Over the next several months, ONC will start to contract with organizations for measurement development based on the work done so far by the panel, and identify which measures can be established for Stage 2 of meaningful use. The standards committee will also identify the standards and vocabulary that supports the retooled electronic measures, Lansky said.
[See also: NQF posts specs for electronic measures .]
The panel is also narrowing down to the most promising measures contained in public comments that were filed by Dec. 31.
The quality measures will fall into four categories: clinical appropriateness and efficiency, population and public health, patient and family engagement, care coordination and patient safety.
An example of the complexities the panel is wrestling with is the collection of data from multiple sources. Those can be an electronic health record (EHR), claims data, another EHR or a hospital system. And then it has to consider integrating data from multiple settings of care, and from multiple points in time.
That means there must be health information exchange and interoperability in place, Lansky said.
"The methodological challenges are important from the point of view of care coordination, integration and patient management," he said.
Pushing the envelope
With this process, the federal government has the chance to consider a broader range of measures than in Stage 1, and to be more representative of the practice of health and medicine and include more specialties in the measures, said David Blumenthal, MD, the national health IT coordinator.

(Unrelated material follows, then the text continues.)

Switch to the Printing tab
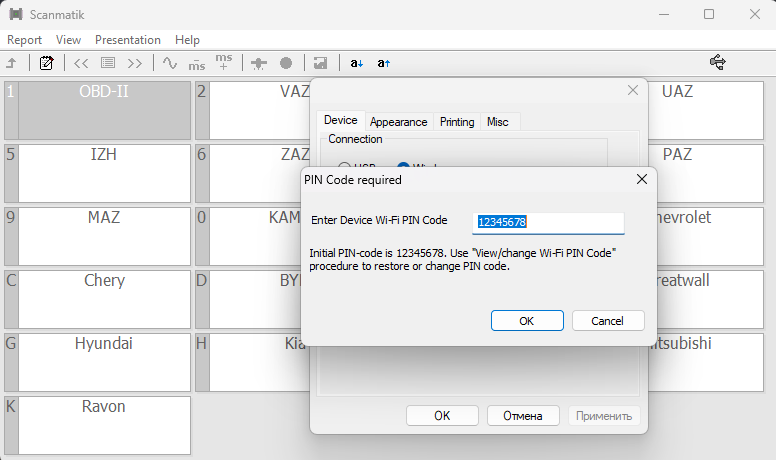This screenshot has height=460, width=776. pos(457,121)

He pressed the panel to keep pushing the envelope in quality measures, "even though there are issues of timing, issues of electronic exchange that may or may not be there, and all kinds of practical questions, because the system will catch up with us eventually and the work done here will be valuable when the system catches us."
The meaningful use framework will become the "raw material" for the work of private and public providers and payers whose goal is to improve quality through systemic change.
"It's not going to necessarily happen through the measures that we collect but, as we collect them, it will make it possible for other levers and other influences to produce change," Blumenthal said.
[See also: AHIMA presses ONC to deal with vocabularies in Stage 2 MU.]
The quality measures for meaningful use must also support new models of healthcare delivery, including accountable care organizations, value-based purchasing and medical homes, for which the Centers for Medicare and Medicaid Services is providing direction, he said.
By doing that, "the federal government sends as consistent a message as we can about what their priority measures are, so we are setting the stage electronically for a new system of data collection that will extend into the future and hopefully makes it easier for providers to collect measures electronically that meet multiple program purposes," Blumenthal said.
Tony Trenkle, CMS acting CIO, said the agency is beginning to align the measures of multiple programs, but "it's an evolution instead of getting everything synched up at once."
"We are actively working to make sure that over time (but) as soon as possible, we can harmonize what's being done with meaningful use, accountable care organizations and other areas where we're going to be collecting quality measures," he said.